Tokmanni’s competitor Rusta grew strongly in its domestic market in Sweden

By Arttu HeikuraAnalyst
2025-03-13 08:48
RustaTokmanni GroupPuuiloEuropris

Translation: Original published in Finnish on 03/13/2025 at 08:40 am EET

Nordic discount retailer Rusta reported Q3’2024/25 sales and earnings (November-January) in line with expectations. The result improved thanks to revenue growth and good fixed cost control. The performance of Tokmanni, which we monitor, was quite favorable at the end of the year, as its growth in Sweden was in line with Rusta, and in Finland, we estimate that Tokmanni exceeded Rusta's performance.

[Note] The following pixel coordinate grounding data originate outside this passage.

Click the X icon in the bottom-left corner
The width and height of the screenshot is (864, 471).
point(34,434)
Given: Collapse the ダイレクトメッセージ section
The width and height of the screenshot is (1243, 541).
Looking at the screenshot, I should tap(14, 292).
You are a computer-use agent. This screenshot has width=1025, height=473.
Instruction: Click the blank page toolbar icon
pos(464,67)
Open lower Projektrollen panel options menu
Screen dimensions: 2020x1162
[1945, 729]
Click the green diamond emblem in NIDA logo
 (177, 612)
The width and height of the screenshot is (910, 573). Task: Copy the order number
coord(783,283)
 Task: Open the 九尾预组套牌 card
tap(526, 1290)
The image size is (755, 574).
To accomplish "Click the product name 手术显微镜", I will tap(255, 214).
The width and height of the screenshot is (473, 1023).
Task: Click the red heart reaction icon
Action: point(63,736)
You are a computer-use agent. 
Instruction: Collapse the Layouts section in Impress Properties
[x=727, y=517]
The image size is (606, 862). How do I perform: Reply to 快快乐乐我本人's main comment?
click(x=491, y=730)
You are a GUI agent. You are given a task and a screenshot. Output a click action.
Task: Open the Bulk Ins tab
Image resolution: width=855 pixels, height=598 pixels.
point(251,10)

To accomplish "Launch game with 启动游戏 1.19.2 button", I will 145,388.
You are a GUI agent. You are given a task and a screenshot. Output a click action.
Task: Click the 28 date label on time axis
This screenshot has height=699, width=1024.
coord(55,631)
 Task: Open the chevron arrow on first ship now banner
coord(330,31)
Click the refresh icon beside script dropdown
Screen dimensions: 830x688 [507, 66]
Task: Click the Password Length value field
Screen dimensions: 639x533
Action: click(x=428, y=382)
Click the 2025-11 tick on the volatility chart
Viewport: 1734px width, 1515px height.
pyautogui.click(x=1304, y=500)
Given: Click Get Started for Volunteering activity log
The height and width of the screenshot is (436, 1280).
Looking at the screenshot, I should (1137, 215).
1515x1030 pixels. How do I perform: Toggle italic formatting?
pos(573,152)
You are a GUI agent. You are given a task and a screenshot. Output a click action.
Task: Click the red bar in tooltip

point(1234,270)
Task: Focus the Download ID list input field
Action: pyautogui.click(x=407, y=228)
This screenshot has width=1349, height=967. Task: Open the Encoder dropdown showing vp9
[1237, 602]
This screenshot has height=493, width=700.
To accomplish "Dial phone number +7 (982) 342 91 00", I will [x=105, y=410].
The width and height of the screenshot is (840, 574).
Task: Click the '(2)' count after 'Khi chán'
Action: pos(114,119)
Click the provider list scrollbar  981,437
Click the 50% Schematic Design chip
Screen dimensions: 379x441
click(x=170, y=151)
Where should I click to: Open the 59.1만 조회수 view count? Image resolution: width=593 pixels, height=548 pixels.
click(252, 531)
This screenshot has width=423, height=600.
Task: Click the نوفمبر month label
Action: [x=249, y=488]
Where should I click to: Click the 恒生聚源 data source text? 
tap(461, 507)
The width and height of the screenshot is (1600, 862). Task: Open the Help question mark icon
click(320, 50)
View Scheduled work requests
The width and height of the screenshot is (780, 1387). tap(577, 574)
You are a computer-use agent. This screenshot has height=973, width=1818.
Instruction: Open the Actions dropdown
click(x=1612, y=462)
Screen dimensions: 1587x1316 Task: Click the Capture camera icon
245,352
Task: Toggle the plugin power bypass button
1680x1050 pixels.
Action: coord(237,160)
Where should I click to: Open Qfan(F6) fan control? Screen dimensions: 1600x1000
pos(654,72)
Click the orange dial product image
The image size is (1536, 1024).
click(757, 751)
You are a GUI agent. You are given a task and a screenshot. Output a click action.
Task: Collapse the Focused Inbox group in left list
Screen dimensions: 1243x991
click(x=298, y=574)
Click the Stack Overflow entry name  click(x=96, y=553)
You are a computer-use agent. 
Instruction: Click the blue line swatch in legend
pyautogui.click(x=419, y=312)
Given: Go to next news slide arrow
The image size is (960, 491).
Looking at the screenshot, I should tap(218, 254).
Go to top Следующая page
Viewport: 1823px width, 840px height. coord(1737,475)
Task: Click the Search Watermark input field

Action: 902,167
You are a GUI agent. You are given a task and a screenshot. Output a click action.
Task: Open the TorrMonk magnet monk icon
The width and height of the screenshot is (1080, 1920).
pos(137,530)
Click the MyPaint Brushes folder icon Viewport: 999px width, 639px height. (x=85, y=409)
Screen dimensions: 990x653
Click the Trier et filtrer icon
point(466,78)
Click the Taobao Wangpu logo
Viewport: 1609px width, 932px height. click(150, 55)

Earnings grew at a slower pace than revenue

Rusta's Q3 revenue increased by 7% (8% currency-adjusted) to 3,483 MSEK. This was in line with the consensus expectation of 3,468 MSEK. Sales development was supported by the store network increasing by 11 stores year-on-year and fairly good sales development in existing stores (4%). The company reported that its customer numbers increased during the quarter due to successful pricing, which led to a lower gross margin year-on-year (43.5% vs. 44.3%). In addition, exchange rate fluctuations weakened the gross margin according to the company. Rusta reported that it has systematically improved and now believes it has reached a sustainable gross margin level, which, in turn, has led to an emphasis on sales growth. There was slight scalability in fixed costs, so the slower growth in earnings than in revenue was due to the weaker relative gross margin. Thus, EBITA landed in line with consensus at 383 MSEK (11.0% of revenue).

Strong development in Sweden, not so much in Finland

In Sweden, Rusta's like-for-like sales grew by 7%, customer numbers increased and the average purchase rose. Likewise, Tokmanni's Dollarstore segment saw strong growth in customer numbers (6%), average purchases (~1%) and like-for-like revenue growth (7%) was abundant. Meanwhile, ÖoB, owned by Norwegian Europris, showed weak development in Sweden (customer numbers at comparison level and like-for-like sales -1.6%), which could have been due to the ongoing integration and change in concept. Thus, Rusta's quarter in Sweden can be considered successful compared to other major discount retailers in the market. In other markets, Rusta's like-for-like sales growth (1%) remained subdued. Thus, Tokmanni (like-for-like customer volumes +5% and sales +2%) outperformed Rusta in its domestic market, which we believe stemmed from successful pricing and campaigns. Most of Rusta's revenue in Other markets is generated in Finland, so we believe that this reflects the development of the Finnish business quite well. Combining this with the subdued like-for-like revenue growth of Puuilo in Finland, we suspect Tokmanni has gained market share in the Finnish discount retail market just like in July-September.